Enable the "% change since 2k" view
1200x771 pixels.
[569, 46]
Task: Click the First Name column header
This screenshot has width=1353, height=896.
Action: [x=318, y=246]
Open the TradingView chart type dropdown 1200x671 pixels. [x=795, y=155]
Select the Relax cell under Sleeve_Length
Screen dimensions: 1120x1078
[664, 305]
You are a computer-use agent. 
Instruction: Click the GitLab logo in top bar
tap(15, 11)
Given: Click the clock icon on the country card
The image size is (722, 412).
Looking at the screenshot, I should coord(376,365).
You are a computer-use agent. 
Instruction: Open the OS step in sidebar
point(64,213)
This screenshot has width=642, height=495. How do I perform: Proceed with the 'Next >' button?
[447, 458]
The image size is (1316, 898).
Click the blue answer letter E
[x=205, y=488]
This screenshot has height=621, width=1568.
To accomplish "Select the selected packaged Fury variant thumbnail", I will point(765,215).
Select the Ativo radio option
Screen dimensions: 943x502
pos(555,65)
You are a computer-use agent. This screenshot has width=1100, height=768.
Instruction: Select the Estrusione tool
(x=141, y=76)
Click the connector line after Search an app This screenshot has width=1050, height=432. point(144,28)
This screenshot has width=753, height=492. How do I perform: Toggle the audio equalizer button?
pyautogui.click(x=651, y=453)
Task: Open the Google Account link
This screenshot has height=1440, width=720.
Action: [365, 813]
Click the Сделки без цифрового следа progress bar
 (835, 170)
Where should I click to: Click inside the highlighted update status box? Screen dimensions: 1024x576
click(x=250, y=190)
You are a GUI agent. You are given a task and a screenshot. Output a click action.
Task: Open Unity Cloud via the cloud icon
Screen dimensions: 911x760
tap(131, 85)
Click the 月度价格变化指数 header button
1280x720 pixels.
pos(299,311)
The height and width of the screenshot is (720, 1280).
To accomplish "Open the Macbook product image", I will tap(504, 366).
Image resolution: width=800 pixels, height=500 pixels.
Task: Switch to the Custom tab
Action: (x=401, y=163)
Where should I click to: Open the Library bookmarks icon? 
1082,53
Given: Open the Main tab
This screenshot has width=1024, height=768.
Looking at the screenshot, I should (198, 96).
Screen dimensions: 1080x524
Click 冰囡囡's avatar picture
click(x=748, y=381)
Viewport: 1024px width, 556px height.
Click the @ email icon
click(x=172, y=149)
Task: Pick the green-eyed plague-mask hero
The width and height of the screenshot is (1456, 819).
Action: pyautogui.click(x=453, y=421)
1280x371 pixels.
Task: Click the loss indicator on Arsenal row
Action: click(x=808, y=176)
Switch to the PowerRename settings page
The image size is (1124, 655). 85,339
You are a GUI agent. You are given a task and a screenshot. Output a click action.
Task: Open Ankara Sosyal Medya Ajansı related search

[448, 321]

^^^^^^^^^^^^^^^^

YOUR ASSIGNMENT: The material above should be retyped in full, exactly as given.

COMPLETED EXERCISE:
Enable the "% change since 2k" view
1200x771 pixels.
[569, 46]
Task: Click the First Name column header
This screenshot has width=1353, height=896.
Action: [x=318, y=246]
Open the TradingView chart type dropdown 1200x671 pixels. [x=795, y=155]
Select the Relax cell under Sleeve_Length
Screen dimensions: 1120x1078
[664, 305]
You are a computer-use agent. 
Instruction: Click the GitLab logo in top bar
tap(15, 11)
Given: Click the clock icon on the country card
The image size is (722, 412).
Looking at the screenshot, I should coord(376,365).
You are a computer-use agent. 
Instruction: Open the OS step in sidebar
point(64,213)
This screenshot has width=642, height=495. How do I perform: Proceed with the 'Next >' button?
[447, 458]
The image size is (1316, 898).
Click the blue answer letter E
[x=205, y=488]
This screenshot has height=621, width=1568.
To accomplish "Select the selected packaged Fury variant thumbnail", I will point(765,215).
Select the Ativo radio option
Screen dimensions: 943x502
pos(555,65)
You are a computer-use agent. This screenshot has width=1100, height=768.
Instruction: Select the Estrusione tool
(x=141, y=76)
Click the connector line after Search an app This screenshot has width=1050, height=432. point(144,28)
This screenshot has width=753, height=492. How do I perform: Toggle the audio equalizer button?
pyautogui.click(x=651, y=453)
Task: Open the Google Account link
This screenshot has height=1440, width=720.
Action: [365, 813]
Click the Сделки без цифрового следа progress bar
 (835, 170)
Where should I click to: Click inside the highlighted update status box? Screen dimensions: 1024x576
click(x=250, y=190)
You are a GUI agent. You are given a task and a screenshot. Output a click action.
Task: Open Unity Cloud via the cloud icon
Screen dimensions: 911x760
tap(131, 85)
Click the 月度价格变化指数 header button
1280x720 pixels.
pos(299,311)
The height and width of the screenshot is (720, 1280).
To accomplish "Open the Macbook product image", I will tap(504, 366).
Image resolution: width=800 pixels, height=500 pixels.
Task: Switch to the Custom tab
Action: (x=401, y=163)
Where should I click to: Open the Library bookmarks icon? 
1082,53
Given: Open the Main tab
This screenshot has width=1024, height=768.
Looking at the screenshot, I should (198, 96).
Screen dimensions: 1080x524
Click 冰囡囡's avatar picture
click(x=748, y=381)
Viewport: 1024px width, 556px height.
Click the @ email icon
click(x=172, y=149)
Task: Pick the green-eyed plague-mask hero
The width and height of the screenshot is (1456, 819).
Action: pyautogui.click(x=453, y=421)
1280x371 pixels.
Task: Click the loss indicator on Arsenal row
Action: click(x=808, y=176)
Switch to the PowerRename settings page
The image size is (1124, 655). 85,339
You are a GUI agent. You are given a task and a screenshot. Output a click action.
Task: Open Ankara Sosyal Medya Ajansı related search

[448, 321]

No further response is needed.